O que é o Grupo
Wagner, mercenários ligados à Rússia
Um
ex-comandante do Grupo Wagner – uma empresa paramilitar privada com fortes
ligações com o Kremlin – pediu asilo na Noruega após abandonar a controversa
organização.
Andrey
Medvedev, de 26 anos, foi preso por guardas de fronteira perto do vale
Pasvikdalen, depois de ingressar no país escandinavo. As autoridades de
imigração norueguesas confirmaram que Medvedev buscou abrigo no país, mas se
recusaram a dar mais detalhes.
Medvedev
não é o único membro do Grupo Wagner a desertar. Em setembro, Yevgeny Nuzhin,
um ex-assassino condenado que havia se juntado ao grupo como mercenário, se
rendeu na Ucrânia.
Ele
deu uma série de entrevistas criticando a liderança russa e revelando as
terríveis condições nas frentes de combate que o levaram a desertar. Depois de
ser trocado como prisioneiro de guerra, um vídeo macabro surgiu no aplicativo
de mensagens Telegram mostrando Nuzhin sendo executado com uma marreta.
O
Grupo Wagner já era conhecido por suas táticas brutais, mas o assassinato de
Nuzhin intensificou o escrutínio internacional dos combatentes mercenários,
assim como o fato de o grupo ter se tornado cada vez mais importante para o
esforço de guerra russo na Ucrânia.
·
Como
surgiu o Grupo Wagner?
O
Grupo Wagner está sob os holofotes por seu papel na guerra na Ucrânia.
◆ ◆ ◆
■ Instruções e requisitos
Continue o texto sobre o Grupo Wagner a partir da última frase apresentada. O material não tem relação com o texto sobre o Grupo Wagner.

■ Conjunto de dados
◆ ◆ ◆
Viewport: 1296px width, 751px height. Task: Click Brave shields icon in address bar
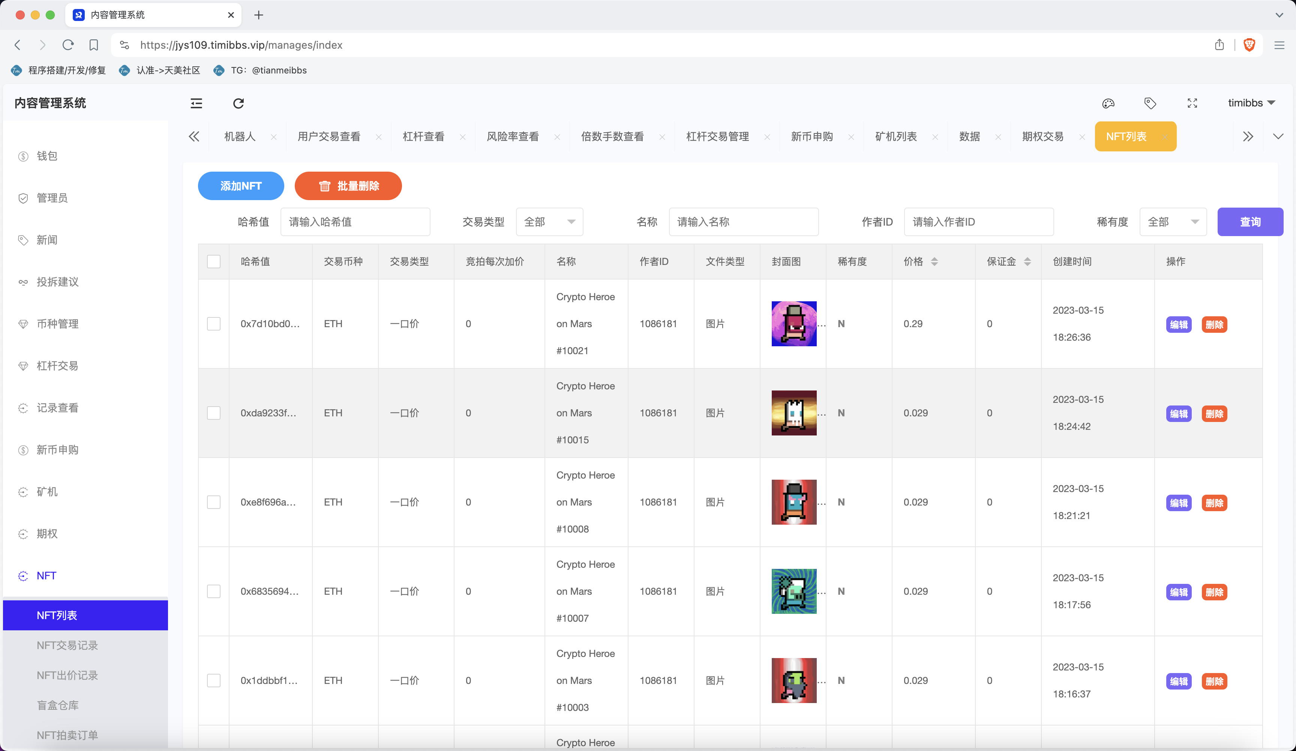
◆ ◆ ◆
■ Resposta esperada
O
grupo foi fundado em 2014 e uma de suas primeiras missões conhecidas foi na
península ucraniana da Crimeia, naquele mesmo ano, quando mercenários com
uniformes sem identificação ajudaram forças separatistas apoiadas pela Rússia a
tomar a região.
Após
a invasão da Ucrânia pela Rússia, em fevereiro de 2022, Moscou inicialmente usou
os mercenários para reforçar as forças da linha de frente, mas, desde então,
passou a contar cada vez mais com eles em batalhas críticas, como nas cidades
de Bakhmut e Soledar.
A
empresa paralimitar, seu dono e a maioria dos seus comandantes foram alvo de
sanções dos Estados Unidos, Reino Unido e União Europeia (UE).
·
Quem
integra o Grupo Wagner?
A
companhia militar privada Wagner já existia muito antes do início da guerra na
Ucrânia e era composta por alguns milhares de mercenários.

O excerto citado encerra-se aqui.